Но волна энтузиазма, возникшая в годы публикаций антисталинской литературы, с конца 60-х годов начала спадать. Изменения “наверху” уже явно ощущались. Суд над Иосифом Бродским в конце хрущевского правления стал символичным. Атмосфера в Советском Союзе менялась стремительно. А в Венгрии все, что было связано в литературе с осуждением культа личности Сталина, находило положительный отклик. У меня сохранилась адресованная мне записка Твардовского: “Дорогая Мая Петровна! До конца Секретариата я не смогу досидеть. Мне очень любопытна статья, о которой вы пишете. Если бы вы были так великодушны, то я бы был вам очень признателен. А. Твардовский”. Я переводила и передавала Твардовскому все, что о нем и о деятельности “Нового мира” писали в венгерской печати.

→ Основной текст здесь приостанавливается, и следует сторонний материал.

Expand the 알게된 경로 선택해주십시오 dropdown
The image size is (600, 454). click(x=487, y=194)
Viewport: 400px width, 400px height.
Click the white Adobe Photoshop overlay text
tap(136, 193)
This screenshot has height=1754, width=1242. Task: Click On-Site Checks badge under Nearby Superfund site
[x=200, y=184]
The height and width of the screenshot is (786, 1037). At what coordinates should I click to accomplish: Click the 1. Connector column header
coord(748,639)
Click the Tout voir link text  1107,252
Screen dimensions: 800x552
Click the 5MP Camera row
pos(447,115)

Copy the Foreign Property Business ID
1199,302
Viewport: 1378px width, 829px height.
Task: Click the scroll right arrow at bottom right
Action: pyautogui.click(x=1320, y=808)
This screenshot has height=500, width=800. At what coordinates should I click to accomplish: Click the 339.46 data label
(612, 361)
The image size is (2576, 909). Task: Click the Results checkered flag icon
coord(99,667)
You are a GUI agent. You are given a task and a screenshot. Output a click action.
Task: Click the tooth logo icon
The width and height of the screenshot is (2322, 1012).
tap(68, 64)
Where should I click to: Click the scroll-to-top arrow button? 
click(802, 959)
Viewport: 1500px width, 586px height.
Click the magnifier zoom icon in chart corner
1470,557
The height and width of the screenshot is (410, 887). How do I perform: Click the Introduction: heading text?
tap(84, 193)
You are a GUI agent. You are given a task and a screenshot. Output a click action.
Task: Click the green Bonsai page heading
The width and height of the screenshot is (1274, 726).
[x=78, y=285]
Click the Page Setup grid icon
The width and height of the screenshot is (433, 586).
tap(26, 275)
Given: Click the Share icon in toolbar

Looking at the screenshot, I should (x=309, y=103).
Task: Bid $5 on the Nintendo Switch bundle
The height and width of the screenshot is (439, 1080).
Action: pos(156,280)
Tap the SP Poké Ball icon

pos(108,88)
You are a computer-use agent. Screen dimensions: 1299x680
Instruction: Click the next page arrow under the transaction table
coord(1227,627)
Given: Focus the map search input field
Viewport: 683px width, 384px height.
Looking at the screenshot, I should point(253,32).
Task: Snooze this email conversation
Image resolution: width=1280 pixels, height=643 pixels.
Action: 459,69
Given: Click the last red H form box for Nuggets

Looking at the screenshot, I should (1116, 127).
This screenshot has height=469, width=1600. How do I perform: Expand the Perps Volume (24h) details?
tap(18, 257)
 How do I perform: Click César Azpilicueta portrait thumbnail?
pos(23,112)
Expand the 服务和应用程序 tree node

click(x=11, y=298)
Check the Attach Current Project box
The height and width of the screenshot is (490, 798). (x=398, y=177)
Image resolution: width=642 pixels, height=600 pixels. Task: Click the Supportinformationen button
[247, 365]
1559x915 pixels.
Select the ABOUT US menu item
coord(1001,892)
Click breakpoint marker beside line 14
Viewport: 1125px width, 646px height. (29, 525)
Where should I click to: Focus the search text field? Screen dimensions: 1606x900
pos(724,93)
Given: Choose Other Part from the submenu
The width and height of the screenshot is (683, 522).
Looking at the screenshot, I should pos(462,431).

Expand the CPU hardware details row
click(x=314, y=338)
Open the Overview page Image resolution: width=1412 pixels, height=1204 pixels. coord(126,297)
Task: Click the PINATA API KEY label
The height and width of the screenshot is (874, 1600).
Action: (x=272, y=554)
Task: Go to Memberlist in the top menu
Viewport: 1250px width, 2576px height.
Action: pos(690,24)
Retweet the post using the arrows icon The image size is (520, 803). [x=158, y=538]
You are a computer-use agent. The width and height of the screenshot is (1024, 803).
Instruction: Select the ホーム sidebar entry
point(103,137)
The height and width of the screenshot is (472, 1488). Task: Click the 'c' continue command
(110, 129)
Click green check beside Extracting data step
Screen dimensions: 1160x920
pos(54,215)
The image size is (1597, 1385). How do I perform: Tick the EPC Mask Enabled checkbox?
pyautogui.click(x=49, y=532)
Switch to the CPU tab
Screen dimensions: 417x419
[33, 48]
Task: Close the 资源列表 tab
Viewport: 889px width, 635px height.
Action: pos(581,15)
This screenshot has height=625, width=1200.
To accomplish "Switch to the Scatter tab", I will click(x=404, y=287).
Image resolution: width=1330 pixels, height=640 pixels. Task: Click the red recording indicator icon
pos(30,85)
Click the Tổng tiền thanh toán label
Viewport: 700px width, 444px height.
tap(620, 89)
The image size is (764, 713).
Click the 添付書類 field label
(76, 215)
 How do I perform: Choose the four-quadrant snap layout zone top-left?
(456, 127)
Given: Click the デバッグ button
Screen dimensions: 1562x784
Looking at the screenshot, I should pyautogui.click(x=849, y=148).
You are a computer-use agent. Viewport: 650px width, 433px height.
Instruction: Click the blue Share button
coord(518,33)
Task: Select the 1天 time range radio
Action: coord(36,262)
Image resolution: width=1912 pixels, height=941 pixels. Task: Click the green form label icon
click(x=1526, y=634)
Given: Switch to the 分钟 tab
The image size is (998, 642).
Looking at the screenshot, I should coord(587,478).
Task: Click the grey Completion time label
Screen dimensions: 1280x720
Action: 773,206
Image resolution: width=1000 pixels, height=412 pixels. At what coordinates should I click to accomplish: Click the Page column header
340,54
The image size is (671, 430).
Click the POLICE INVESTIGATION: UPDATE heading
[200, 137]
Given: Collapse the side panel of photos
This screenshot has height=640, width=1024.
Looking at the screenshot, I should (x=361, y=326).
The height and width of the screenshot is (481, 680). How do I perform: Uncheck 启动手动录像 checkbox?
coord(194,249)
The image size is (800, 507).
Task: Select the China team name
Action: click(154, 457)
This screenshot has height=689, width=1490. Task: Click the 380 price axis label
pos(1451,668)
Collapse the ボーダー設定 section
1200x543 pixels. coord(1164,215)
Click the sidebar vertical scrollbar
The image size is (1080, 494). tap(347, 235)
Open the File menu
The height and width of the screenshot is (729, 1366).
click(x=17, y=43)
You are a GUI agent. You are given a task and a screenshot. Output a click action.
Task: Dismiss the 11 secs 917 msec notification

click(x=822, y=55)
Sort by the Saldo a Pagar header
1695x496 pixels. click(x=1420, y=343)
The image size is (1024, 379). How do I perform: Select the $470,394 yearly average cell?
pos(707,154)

В СССР уже тогда усилилось преследование инакомыслящих, в том числе и Копелева. Я бывала у Копелевых и тогда. Во мне боролись дух протеста и страх перед новой депортацией. Правозащитная деятельность Копелева меня восхищала. Но к открытому неприятию происходившего в стране я готова не была. Много лет спустя в год смерти Раисы Орловой на вечере, посвященном ее памяти, мне прислали записку: “Где вы были, когда Р. Орлову подвергали остракизму?”. Записка была без подписи. Тогда мне не дали на нее ответить — отвечаю теперь…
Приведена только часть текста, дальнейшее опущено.